Sie erzählte der israelischen Zeitung «Jediot Achronot», sie plane in den kommenden Wochen bereits einen weiteren Besuch. «Wer Angst hat, den Irak zu besuchen, kann mit mir mitkommen.»

«Ich vermisse alles dort, ich habe da meine ganze Kindheit verbracht und geheiratet», erklärte Chatan. Bei ihrer letzten Reise habe sie vor etwa zwei Monaten mit ihren beiden Töchtern ihren Heimatort im Norden des Irak und ihr Geburtshaus besucht.

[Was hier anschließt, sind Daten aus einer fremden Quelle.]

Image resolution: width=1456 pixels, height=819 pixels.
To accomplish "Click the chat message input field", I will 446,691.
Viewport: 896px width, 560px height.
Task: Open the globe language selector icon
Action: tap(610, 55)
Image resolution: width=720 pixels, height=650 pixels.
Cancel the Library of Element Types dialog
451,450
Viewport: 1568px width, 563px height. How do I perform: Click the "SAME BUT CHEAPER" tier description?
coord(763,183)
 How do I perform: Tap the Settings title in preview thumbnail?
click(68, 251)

«Es ist noch wie früher, heute leben dort Muslime, die mir grosse Ehre erwiesen haben.» Sie wüssten, dass sie Jüdin sei und jetzt in Israel lebe. «Wir sind zusammen aufgewachsen, und sie passen auf mich auf.»

Der israelische Stab zur Terrorbekämpfung hat Israelis nach Angaben des Blattes ausdrücklich vor Reisen in den Irak gewarnt. Dutzende Israelis bereisten das Kriegsgebiet dennoch und riskierten damit ihr Leben. Solche Reisen sind nach israelischem Gesetz zudem verboten.

Der Irak hatte Israel während des Golfkriegs 1991 mit Dutzenden von Scud-Raketen beschossen; die beiden Länder sind verfeindet. In Israel lebt eine grosse Gemeinschaft irakischer Juden: Mehr als 100 000 kamen allein im Rahmen der Operationen Esra und Nechemia in den 1950er Jahren in den neu gegründeten jüdischen Staat.